そういう時に心の余裕があるように、お互いに日ごろからメンタルや体調を整えておくという基本的なことに向き合うことが一番の近道なのかもしれないと思いながらうまくサイクルを作れないのが現状ですが…。
脳の情報処理がいっぱいいっぱいになる総量はその人、その時の疲れ具合や精神状態によって違うこと。最後まで苦なく聞ける人と、聞きたいけど無理な人もいること。いろいろな人がいます。その人によって、その理由を考えてみるのもいいかもしれません。

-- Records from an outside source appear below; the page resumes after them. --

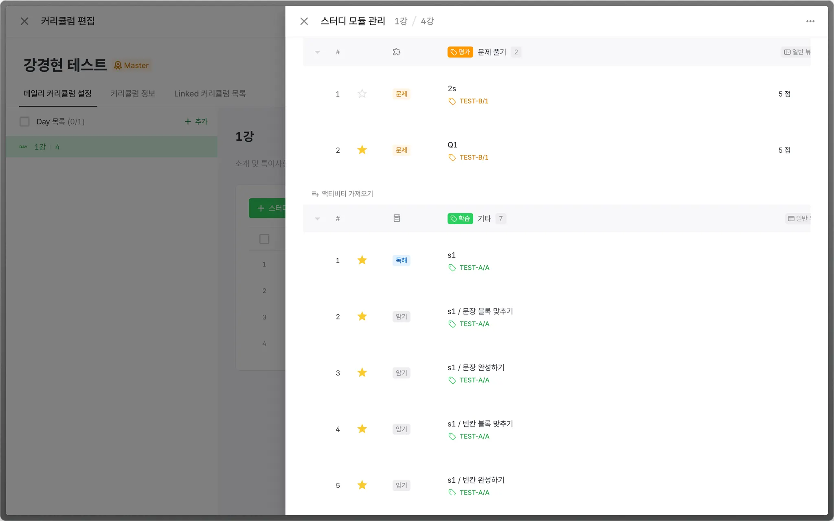This screenshot has height=521, width=834.
Task: Click the orange tag icon under 2s
Action: pyautogui.click(x=452, y=101)
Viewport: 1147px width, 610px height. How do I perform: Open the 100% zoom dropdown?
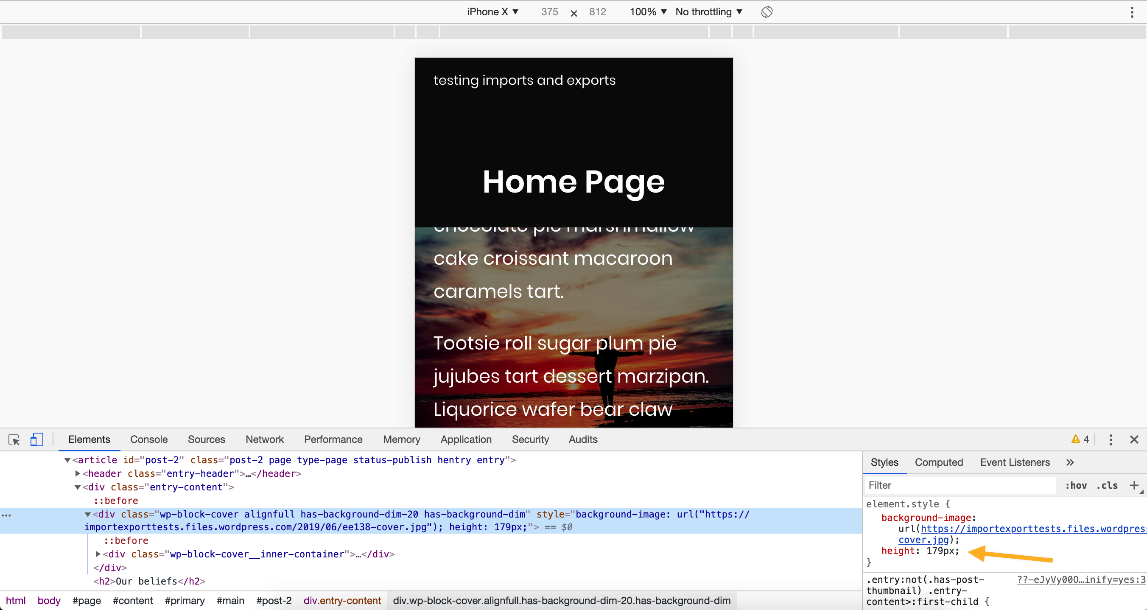pos(647,12)
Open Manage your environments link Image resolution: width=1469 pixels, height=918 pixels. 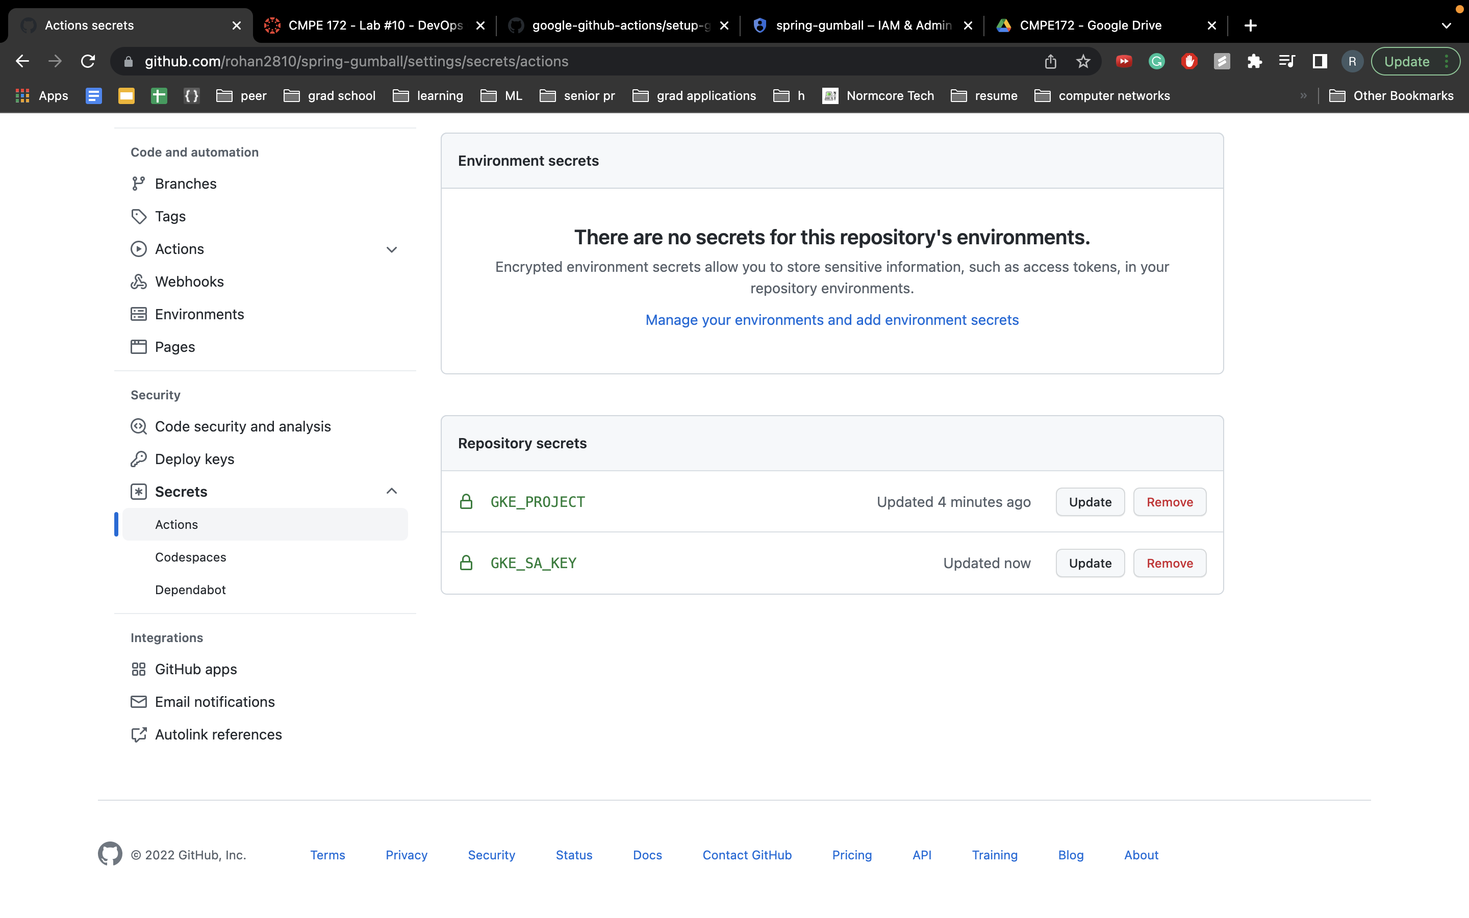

今回は人の顔を見ることができない要因の話から、人の話を聞くだけでも一度に認識する情報量が多くなってしまい、聞くことに集中することが大変な作業になるという人がいるということ、さらに、そこからコミュニケーションの行き違いも生まれやすいのではないかと考えてみました。
注記:
ちち は発達検査は受けておりませんが、ASDの次女の診断前の問診で、次女よりもその項目に共感することが多くありました。私もちち と次女はとても似ていると感じています。
ちち はASDのことを知り、その特徴やそれゆえの苦手分野を知ることで、これまで自分を必要以上に責めていたことに気づき、少し生きやすくなったと言います。
最も、これまでに自分の苦手に気づき、対処法をルーティーン化していくことで対策してきたというちち ですが、その特徴を知ることでまだまだ考えていけそうなことはありそうです。